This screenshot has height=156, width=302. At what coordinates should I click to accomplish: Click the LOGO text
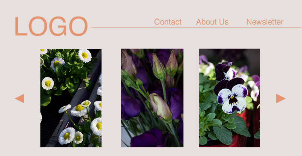pyautogui.click(x=51, y=26)
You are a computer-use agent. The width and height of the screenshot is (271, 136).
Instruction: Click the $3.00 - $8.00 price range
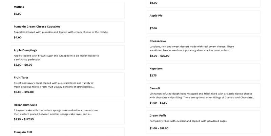[23, 65]
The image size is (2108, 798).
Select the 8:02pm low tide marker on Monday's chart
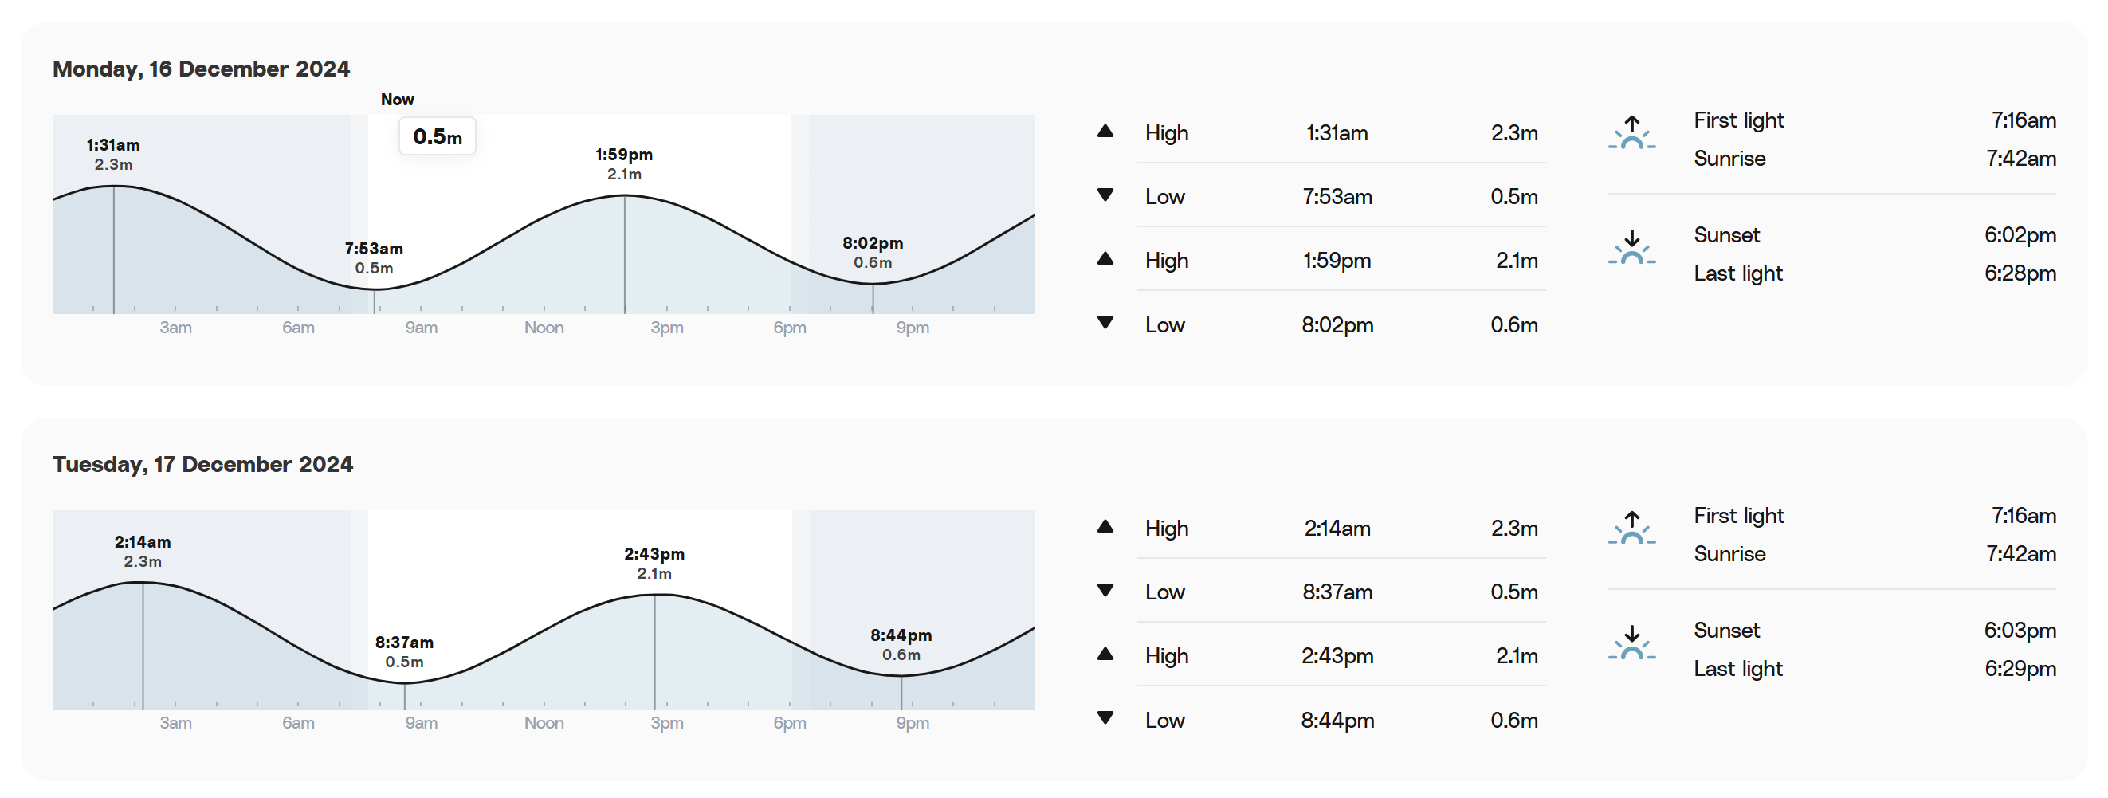click(x=872, y=284)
○ ○ ○ ○ ○ ○ ○
[AIM OF THE TASK]: Each line of the listing above belongs in the answer exactly as written; the pictures do not.

[ANSWER BOX]:
This screenshot has height=156, width=302. At what coordinates should I click to accomplish: Click the LOGO text
pyautogui.click(x=51, y=26)
You are a computer-use agent. The width and height of the screenshot is (271, 136).
Instruction: Click the $3.00 - $8.00 price range
[23, 65]
The image size is (2108, 798).
Select the 8:02pm low tide marker on Monday's chart
click(x=872, y=284)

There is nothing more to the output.